Quand je leur ait annoncé ça l’année dernière, ils n’ont pas compris. Ils m’ont dit :  Papy, c’est pas raisonnable, comment veux-tu qu’on fasse notre deuil dans ces conditions !

C’était pas mon problème. C’était moi qui décidait de ce que je voulais devenir. Ils m’ont fait la gueule pendant des mois. Tous, sauf ma Suzie. Ah, la voilà la petiote.

– Ne pleure pas ma chérie, je vais bien !

Je savais qu’elle viendrait. Pourtant, elle n’habite pas tout près. Elle a tout planté là, son jules, son môme, son boulot… Elle est infirmière, ma luciole. C’est ma lumière. Quand elle est là, y a pas besoin de bougie. On pourrait les éteindre, ce serait déjà ça de gagné. Parce que le pingouin, il va nous les facturer, les chandelles !

Si mon fils m’entendait, il me traiterait encore de radin. Il a pas tout à fait tort. Arpagon qu’il m’appelait quand il était en rogne.

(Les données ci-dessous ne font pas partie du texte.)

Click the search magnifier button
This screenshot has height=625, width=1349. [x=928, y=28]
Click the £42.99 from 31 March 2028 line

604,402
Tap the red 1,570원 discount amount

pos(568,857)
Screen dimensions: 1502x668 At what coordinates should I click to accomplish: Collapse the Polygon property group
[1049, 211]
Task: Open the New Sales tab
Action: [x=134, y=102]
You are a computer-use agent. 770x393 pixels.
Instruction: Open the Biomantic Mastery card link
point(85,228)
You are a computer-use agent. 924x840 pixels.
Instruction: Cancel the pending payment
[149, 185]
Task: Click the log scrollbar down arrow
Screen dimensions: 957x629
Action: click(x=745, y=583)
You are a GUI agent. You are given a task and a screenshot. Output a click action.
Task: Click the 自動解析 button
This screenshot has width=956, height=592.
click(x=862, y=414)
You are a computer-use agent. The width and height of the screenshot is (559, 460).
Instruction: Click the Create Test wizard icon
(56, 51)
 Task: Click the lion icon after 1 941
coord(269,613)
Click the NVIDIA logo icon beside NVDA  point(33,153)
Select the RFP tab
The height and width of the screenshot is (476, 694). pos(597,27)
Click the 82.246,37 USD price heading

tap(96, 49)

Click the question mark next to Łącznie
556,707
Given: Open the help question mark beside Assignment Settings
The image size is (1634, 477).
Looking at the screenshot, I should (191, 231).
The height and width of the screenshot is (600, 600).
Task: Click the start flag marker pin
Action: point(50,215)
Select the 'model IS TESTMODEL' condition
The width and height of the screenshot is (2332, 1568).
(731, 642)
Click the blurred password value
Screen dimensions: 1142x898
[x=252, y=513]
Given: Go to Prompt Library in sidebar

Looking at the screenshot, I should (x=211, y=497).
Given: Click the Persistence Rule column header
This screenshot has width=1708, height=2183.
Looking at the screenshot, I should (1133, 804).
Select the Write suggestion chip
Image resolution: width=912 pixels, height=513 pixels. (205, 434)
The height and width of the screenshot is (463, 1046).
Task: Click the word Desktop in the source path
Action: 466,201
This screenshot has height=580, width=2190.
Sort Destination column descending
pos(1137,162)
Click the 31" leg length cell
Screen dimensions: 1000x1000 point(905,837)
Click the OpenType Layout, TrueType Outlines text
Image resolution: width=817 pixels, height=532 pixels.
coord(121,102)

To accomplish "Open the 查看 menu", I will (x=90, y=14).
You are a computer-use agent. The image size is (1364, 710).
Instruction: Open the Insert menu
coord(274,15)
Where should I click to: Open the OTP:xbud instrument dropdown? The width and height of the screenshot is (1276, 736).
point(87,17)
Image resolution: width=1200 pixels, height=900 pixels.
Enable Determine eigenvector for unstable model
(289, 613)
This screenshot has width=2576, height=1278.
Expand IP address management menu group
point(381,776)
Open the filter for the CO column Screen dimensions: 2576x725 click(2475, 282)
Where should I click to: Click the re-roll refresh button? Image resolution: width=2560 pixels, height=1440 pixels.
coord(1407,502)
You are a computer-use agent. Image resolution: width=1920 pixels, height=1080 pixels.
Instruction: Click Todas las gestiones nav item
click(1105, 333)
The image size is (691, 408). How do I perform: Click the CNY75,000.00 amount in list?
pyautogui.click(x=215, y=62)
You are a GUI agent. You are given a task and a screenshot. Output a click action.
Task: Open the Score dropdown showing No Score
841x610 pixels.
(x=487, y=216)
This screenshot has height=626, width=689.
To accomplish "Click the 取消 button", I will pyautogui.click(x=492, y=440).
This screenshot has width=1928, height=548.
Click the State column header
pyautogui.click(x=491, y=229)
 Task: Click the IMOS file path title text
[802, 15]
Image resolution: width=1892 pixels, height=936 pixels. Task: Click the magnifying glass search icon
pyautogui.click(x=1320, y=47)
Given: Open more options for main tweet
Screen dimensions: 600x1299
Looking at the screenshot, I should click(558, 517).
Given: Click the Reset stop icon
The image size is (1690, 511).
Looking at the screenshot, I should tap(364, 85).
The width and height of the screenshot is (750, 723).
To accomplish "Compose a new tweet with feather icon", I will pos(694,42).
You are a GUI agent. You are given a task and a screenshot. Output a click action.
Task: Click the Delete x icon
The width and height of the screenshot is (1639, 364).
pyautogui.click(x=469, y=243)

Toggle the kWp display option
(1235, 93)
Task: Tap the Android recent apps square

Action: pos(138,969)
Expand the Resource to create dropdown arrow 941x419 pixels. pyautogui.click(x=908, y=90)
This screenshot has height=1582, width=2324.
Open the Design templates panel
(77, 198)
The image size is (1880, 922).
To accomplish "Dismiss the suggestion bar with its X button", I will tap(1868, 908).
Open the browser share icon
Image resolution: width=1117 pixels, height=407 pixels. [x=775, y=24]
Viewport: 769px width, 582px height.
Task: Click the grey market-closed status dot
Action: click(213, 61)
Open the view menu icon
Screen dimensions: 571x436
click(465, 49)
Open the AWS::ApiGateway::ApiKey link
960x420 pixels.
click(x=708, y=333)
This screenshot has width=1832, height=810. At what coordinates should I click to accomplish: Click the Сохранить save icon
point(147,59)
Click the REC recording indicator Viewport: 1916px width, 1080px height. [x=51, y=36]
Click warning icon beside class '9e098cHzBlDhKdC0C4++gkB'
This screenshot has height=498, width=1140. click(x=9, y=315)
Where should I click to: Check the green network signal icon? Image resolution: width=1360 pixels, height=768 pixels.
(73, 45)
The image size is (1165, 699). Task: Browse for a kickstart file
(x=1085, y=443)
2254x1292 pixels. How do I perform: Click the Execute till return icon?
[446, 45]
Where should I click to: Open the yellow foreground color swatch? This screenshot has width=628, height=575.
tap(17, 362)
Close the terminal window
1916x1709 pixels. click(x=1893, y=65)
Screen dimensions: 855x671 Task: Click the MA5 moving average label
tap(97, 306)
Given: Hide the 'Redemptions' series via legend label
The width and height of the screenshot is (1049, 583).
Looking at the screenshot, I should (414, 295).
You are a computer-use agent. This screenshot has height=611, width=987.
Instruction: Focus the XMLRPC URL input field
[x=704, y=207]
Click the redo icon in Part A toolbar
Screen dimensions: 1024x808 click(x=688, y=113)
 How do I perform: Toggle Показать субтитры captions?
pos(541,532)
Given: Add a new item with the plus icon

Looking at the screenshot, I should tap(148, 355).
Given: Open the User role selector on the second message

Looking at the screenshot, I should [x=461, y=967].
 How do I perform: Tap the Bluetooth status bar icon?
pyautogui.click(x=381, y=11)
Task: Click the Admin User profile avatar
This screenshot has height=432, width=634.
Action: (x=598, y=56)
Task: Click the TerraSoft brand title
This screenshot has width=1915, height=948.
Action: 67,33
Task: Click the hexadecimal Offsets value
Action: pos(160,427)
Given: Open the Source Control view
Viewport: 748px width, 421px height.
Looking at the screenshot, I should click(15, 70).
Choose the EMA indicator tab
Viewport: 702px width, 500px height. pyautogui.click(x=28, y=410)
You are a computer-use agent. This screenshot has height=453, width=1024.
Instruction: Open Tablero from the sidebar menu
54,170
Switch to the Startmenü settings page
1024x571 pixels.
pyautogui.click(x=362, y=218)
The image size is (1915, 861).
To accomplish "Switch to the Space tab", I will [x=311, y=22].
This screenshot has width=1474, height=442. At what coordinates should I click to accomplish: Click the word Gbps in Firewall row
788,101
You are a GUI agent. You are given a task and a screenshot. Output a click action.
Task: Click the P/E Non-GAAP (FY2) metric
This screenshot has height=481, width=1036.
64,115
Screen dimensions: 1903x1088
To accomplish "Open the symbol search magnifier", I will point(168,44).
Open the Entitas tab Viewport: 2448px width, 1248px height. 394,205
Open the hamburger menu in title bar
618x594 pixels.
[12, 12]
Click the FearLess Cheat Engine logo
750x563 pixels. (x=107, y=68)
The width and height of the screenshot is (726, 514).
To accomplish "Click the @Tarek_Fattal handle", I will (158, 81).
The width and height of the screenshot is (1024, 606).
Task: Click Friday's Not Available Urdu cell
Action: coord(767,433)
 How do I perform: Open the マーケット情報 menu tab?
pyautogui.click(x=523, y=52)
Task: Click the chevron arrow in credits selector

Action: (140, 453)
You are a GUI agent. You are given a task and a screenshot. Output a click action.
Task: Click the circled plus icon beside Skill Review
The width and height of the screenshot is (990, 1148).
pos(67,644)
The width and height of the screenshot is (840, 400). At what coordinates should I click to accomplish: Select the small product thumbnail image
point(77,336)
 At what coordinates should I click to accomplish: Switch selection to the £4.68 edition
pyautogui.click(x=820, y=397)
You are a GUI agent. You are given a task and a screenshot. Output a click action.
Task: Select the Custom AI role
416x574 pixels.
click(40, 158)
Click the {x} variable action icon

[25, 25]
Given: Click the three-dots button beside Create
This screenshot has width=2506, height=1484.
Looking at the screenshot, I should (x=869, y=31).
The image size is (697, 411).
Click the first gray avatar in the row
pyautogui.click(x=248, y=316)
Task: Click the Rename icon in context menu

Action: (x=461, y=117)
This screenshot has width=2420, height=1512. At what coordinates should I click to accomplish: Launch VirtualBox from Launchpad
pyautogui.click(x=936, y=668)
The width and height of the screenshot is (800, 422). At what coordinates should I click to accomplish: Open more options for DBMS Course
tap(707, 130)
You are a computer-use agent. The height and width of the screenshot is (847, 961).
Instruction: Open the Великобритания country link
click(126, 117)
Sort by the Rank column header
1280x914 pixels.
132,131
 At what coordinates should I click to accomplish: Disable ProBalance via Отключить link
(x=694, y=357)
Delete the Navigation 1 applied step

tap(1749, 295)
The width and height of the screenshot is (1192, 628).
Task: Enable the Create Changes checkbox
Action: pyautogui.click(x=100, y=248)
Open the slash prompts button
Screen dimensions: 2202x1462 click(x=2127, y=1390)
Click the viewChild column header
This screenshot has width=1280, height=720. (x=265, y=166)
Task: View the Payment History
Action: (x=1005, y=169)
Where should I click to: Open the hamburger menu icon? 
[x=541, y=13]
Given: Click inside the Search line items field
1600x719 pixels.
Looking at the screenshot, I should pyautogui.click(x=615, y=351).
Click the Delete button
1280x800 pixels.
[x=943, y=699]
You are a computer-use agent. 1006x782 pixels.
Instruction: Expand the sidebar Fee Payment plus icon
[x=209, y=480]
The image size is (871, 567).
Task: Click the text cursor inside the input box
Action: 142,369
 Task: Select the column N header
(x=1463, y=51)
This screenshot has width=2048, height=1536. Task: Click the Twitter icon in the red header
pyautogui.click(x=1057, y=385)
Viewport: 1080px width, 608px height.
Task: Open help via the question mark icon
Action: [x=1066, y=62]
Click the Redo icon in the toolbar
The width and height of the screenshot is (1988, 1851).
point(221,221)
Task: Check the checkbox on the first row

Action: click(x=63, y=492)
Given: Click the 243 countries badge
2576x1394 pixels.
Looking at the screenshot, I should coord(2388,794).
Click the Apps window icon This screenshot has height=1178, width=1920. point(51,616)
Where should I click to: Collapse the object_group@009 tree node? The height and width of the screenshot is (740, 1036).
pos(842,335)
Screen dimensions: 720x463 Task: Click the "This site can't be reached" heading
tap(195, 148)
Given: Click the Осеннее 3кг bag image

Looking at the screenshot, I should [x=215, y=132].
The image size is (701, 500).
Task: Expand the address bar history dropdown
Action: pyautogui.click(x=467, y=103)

Bon, je vais plus râler pour quelques sous. L’important c’est qu’la p’tite soit là. C’est elle la gardienne de mes volontés.

– Pleure pas mon pigeon.

Oui, je sais, t’aimais pas quand j’appelais comme ça. Mais moi, j’les aimais ces bestioles. De la fenêtre de mon bureau, quand je travaillais encore, je les nourrissais tous les jours. C’était plus distrayant que ce que j’avais à faire. Qu’est-ce que je me suis ennuyé pendant toutes ces années!  Des paperasses à remplir qui ne servaient  qu’à emmerder l’monde.

Quand j’étais gosse, je voulais aller à l’université. Je voulais, devenir chercheur, médecin ou pharmacien. Travailler dans un laboratoire et découvrir des choses qui aideraient les gens à se sentir mieux.

Au lieu de ça, je suis resté confiné dans un bureau poussiéreux qui sentait le tabac froid et le papier jauni. C’est ça qui m’a décidé. Mort, j’ai envie de prendre ma revanche sur la vie. J’ai légué mon corps à la science.

C’est ma luciole qui va signer mon entrée à l’université.